If a thing isn’t meant to do what it purports, then what is it meant to do?
Something else. Sometimes, directives are issued to justify someone’s position, or make them feel more consequential. Sometimes, to create theater for third-party audiences. Sometimes, merely to hand-wax the already gleaming surface of a senior figure’s burgeoning ego.
Or sometimes, simply to flex. To feed on the euphoric notion that the whole world, to borrow the parlance of our time, is your bitch. You can do whatever you want, so do something petty just to instigate sobbing, then laugh about it.
Earlier this year, Amazon CEO Andy Jassy directed corporate staff in flexible working roles to get themselves back into the office. He didn’t present data or evidence. His rationale was basically limited to because I said so, topped off with a threat to fire the non-compliant.
But there’s something many executives don’t understand about power. We should briefly discuss it, though the digression will further bury a deeply-buried lede.
Executives, including most Air Force generals, believe their power derives from their title. Their position. The stars on their shoulder.
This is what they’ve been conditioned to think, having been developed and promoted by adhering to the notion.
But it’s not correct. Authority derives from position, status, title, rank. Authority is the ability to make people do things and be backed by law. It goes so far as the law goes. It generates compliance.
Power is different. It’s bigger. It extends beyond law. Beyond status, rank, or position. Power is the ability to get people to do things they’re not obliged to do. To go further than required. It generates contribution beyond compliance.
And power has always been derived from exactly one source: the consent of the governed. Not law, not status, not stars. It is earned from those conferring it and allowing themselves to be subject to it.
We were supposed to learn this from waging two counterinsurgencies. Success in a counterinsurgency requires that the community reject and exclude insurgents rather than provide them shelter and sustenance.
Communities do this not because they are coerced by the authority of a pacifying external force. They do it because they consent to what that force seeks to achieve. And they consent because they were influenced persuaded. Felt seen and heard.
Before I digress further, let me say a word or two about Gen. Ken Wilsbach, who I will critique in this newsletter.
I’m sure he’s a great guy. A capable guy. I’m sure he has a huge fan base. Some of those fans will object to my characterizations. Some will let me know what an irremediable prick I continue to be. Some will disengage to avoid information which tests their beliefs and biases.
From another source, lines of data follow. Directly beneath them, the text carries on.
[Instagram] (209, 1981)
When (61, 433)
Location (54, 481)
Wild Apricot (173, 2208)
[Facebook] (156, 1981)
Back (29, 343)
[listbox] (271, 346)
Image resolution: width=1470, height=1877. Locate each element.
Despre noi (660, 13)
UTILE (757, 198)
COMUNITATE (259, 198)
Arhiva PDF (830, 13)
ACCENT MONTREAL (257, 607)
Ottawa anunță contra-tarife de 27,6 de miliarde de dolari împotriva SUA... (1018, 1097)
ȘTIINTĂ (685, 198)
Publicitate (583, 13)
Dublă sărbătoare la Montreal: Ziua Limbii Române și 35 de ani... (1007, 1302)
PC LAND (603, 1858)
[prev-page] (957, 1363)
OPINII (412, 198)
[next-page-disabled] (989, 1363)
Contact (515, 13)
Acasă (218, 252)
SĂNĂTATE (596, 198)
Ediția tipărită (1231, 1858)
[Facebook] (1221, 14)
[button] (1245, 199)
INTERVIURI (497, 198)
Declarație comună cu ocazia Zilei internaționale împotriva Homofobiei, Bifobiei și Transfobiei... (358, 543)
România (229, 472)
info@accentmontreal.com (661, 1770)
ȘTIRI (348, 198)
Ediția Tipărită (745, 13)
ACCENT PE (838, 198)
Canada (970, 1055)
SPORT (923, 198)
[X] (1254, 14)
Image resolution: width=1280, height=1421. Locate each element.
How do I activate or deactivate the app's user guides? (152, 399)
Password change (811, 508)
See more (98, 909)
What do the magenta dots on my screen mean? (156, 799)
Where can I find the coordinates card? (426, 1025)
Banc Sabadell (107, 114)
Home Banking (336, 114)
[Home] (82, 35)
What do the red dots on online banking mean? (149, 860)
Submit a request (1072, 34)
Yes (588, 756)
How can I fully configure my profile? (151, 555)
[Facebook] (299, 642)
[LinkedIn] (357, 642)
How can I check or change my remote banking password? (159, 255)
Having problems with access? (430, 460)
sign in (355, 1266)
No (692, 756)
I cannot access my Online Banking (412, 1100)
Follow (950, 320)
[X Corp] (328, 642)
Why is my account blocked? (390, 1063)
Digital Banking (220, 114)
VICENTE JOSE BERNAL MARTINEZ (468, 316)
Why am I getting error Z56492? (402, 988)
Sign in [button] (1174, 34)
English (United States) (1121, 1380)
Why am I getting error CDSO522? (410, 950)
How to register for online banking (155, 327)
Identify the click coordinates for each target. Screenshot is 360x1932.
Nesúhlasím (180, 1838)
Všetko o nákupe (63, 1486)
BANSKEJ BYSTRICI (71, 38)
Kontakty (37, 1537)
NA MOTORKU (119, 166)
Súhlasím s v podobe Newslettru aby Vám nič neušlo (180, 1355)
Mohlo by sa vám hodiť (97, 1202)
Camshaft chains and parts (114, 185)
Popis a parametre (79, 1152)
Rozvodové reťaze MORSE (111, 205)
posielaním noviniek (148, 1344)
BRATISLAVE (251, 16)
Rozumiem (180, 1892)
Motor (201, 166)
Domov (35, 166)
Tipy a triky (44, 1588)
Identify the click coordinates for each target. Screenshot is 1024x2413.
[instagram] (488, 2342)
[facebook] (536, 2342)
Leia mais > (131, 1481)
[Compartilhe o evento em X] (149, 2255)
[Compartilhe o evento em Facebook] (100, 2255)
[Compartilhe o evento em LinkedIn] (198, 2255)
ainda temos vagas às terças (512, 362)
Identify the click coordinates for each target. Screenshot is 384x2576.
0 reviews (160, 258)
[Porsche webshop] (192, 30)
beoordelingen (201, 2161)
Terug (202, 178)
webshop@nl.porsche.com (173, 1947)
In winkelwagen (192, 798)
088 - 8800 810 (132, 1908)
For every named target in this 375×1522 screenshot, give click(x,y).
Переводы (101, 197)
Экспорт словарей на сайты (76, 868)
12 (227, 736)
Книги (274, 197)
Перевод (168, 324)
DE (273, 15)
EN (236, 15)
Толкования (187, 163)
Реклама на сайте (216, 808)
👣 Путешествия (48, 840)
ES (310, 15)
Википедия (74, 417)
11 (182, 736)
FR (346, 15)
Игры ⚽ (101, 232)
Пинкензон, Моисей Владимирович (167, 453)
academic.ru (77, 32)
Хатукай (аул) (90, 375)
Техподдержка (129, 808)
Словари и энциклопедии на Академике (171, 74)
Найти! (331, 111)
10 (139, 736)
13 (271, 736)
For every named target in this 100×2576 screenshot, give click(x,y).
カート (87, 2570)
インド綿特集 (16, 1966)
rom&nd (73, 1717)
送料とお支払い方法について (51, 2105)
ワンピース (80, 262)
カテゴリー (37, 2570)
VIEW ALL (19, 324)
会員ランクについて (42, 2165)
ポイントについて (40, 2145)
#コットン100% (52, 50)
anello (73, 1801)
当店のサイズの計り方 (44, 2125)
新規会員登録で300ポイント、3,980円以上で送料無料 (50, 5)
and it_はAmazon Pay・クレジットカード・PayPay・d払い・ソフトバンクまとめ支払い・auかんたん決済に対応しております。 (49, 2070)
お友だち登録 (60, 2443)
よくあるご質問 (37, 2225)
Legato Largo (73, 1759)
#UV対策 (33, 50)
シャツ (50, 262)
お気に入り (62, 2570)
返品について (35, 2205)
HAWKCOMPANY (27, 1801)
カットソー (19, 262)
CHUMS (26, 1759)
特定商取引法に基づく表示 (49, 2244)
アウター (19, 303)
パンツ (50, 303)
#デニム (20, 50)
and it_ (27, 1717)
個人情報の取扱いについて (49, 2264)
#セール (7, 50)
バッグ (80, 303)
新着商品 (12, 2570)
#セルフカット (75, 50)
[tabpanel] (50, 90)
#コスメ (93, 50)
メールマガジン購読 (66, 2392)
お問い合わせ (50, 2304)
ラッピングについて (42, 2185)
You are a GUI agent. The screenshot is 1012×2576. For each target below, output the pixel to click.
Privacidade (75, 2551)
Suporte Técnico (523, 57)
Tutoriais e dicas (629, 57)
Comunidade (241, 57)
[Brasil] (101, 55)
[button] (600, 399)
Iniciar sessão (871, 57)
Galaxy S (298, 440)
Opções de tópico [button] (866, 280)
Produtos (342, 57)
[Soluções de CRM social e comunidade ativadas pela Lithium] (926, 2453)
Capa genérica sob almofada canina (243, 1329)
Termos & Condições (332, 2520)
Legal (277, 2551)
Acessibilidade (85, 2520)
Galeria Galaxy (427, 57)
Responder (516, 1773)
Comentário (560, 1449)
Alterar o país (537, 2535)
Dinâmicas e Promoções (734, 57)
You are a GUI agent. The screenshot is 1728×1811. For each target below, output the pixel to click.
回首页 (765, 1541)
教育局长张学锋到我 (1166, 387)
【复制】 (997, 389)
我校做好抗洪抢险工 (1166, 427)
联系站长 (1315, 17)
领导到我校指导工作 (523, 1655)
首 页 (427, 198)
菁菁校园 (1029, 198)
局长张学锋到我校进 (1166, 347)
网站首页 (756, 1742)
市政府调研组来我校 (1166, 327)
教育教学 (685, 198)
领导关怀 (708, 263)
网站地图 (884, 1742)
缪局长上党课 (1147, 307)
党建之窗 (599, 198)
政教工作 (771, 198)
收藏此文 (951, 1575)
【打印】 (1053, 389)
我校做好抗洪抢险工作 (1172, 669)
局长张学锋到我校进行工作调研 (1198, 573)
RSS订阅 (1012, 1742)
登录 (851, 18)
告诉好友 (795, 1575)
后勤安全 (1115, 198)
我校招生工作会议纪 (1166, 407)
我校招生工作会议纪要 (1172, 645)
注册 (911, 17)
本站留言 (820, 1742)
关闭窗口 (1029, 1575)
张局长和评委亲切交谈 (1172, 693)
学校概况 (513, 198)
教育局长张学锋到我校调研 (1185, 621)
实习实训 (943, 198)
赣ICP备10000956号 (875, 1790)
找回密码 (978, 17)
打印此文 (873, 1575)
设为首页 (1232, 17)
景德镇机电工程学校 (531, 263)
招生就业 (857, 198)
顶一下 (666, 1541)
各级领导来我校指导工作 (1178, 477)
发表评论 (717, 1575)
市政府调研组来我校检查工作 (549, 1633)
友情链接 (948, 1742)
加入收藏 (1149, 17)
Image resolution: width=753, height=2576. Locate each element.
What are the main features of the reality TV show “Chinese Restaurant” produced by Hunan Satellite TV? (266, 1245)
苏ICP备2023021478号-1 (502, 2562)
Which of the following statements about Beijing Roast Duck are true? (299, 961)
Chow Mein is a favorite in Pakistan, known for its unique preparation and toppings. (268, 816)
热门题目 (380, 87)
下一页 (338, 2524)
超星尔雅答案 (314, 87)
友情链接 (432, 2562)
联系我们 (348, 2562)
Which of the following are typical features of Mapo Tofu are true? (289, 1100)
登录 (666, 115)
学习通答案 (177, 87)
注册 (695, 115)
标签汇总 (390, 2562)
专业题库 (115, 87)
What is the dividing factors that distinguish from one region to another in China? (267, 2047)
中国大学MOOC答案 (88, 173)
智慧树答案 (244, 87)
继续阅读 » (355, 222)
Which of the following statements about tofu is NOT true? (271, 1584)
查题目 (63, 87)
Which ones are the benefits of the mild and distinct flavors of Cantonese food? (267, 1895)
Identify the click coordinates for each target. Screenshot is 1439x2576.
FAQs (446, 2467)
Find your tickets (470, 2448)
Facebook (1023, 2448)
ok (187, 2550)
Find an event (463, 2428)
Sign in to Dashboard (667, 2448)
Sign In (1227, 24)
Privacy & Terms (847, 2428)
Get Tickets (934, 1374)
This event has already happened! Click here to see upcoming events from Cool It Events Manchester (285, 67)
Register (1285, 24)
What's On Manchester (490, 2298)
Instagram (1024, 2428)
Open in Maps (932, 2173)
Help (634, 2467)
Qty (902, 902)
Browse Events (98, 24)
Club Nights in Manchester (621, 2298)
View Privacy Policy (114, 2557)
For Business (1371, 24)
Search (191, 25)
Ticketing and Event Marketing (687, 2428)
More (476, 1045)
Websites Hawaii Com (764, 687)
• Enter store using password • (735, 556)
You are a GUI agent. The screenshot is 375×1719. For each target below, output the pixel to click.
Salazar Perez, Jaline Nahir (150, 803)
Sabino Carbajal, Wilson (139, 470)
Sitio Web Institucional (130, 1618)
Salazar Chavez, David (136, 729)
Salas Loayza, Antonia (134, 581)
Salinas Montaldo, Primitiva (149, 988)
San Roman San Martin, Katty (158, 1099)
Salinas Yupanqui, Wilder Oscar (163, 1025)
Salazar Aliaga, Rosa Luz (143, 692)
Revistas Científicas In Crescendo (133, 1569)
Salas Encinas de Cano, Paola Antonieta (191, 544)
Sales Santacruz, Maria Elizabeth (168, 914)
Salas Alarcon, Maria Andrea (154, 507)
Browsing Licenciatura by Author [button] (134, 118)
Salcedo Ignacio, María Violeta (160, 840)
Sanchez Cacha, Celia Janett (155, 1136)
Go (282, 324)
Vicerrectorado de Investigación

I’ve no doubt he’s an honorable and well-meaning leader. And at the end of the day, who am I to question such an esteemed and credible senior officer? What gives me the right to do that?
Existence. Which confers a right to dignity and respect. That’s all we require to question the decisions of those given authority over us. And the less they invite questions, the more we should question, as authority seeking to obscure its object should be automatically suspected of invalidity.
Authority which bypasses respect and leaves subjects voiceless seeks something expedient, which recommends to suspicion it seeks something it shouldn’t. By failing to have a conversation with airmen before deciding, Wilsbach denied them the chance to question.
But they are questioning, even if they can’t do it stridently. Let’s give those questions a voice.
A great many airmen will right now be questioning, at varying volumes, Gen. Wilsbach’s approach, and indeed his basic grip.
Because he has done something beyond comprehension. He has dragged us into a time machine.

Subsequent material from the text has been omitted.